Frequently Asked Questions (FAQs)
Q: When you give a sell signal for a
stock or mutual fund, what should I do with the proceeds from
the sale if you don't immediately have a new buy signal? Should
I reinvest immediately into something else or wait until the
next buy signal for that particular portfolio?
A: There is no absolute right or wrong answer.
However, we believe it is best to stay fully invested at all
times. To achieve this, an investor has several options.
Option 1: leave the proceeds
in cash and wait for the next buy signal. We subscribe to
the theory that it's best to remain fully invested, so this
is our least favorite of the options. However, it is the simplest
of all the options and keeps transactions to a minimum, which
is important for taxable accounts and for accounts at brokerages
with substantial commission rates.
Option 2: buy an exchange-traded
fund (ETF) that follows one of the major indices, such as
the S&P 500. Standard and Poor's Depositary Receipts,
also known as SPDRS, do just that. They trade under the ticker
symbol of SPY and are sometimes referred to as "spiders".

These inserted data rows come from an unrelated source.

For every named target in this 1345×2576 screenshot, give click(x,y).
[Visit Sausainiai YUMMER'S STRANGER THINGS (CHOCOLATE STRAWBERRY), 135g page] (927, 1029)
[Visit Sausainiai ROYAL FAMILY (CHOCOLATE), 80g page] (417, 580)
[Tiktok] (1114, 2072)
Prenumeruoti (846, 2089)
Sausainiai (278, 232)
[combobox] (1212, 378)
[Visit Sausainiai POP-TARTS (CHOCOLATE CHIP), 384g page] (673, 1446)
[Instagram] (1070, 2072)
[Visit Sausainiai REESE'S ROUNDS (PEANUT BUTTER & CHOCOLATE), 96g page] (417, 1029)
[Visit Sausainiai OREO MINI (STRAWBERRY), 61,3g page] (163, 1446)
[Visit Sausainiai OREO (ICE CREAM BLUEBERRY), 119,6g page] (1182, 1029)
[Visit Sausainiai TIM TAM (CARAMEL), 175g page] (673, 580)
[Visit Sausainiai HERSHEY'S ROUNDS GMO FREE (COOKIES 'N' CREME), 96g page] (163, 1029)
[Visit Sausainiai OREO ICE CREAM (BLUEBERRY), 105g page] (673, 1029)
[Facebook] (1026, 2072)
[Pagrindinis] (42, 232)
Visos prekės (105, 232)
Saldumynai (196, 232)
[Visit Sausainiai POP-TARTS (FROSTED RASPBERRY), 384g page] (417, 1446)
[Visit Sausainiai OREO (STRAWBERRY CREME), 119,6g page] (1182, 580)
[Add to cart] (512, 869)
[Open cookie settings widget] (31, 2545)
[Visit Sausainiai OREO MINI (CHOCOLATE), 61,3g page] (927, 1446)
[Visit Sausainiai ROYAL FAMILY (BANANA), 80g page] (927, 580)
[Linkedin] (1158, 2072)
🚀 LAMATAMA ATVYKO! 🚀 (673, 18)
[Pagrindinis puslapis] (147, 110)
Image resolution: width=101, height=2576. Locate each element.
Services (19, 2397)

Keep in mind that because all ETF's deduct some funds to cover
expenses, you are guaranteed to not beat the market. However,
you will closely trail the market and should never be soundly
beaten by the index the ETF is emulating.
Option 3: invest the proceeds
into one or more of the stocks in our collection of Stock
Screens for Short-Term Investing (available separately).
Then when a new buy signal is issued for the portfolio you
are following, sell the short-term stock and buy the new recommendation.
No matter which option you choose, remember
that the ideal situation is to keep the amount invested into
each of the stocks or mutual funds in a given portfolio equal.
For example, let's assume you originally invested $500 into
20 stocks. Later on, we give a sell signal for one of the
stocks and you happily sell it for a 50% profit. You decide
to stay fully invested, so you then reinvest the $3,000 into
"spiders" (see option 2 above). Later we give a
new buy signal for XYZ stock and you choose to buy it with
the money invested into the spiders. Instead of investing
$3,000 into XYZ, it's best if you invested only $2,000. This
way each stock was given approximately equal weighting. Leave
the remaining $1,000 invested in the spiders.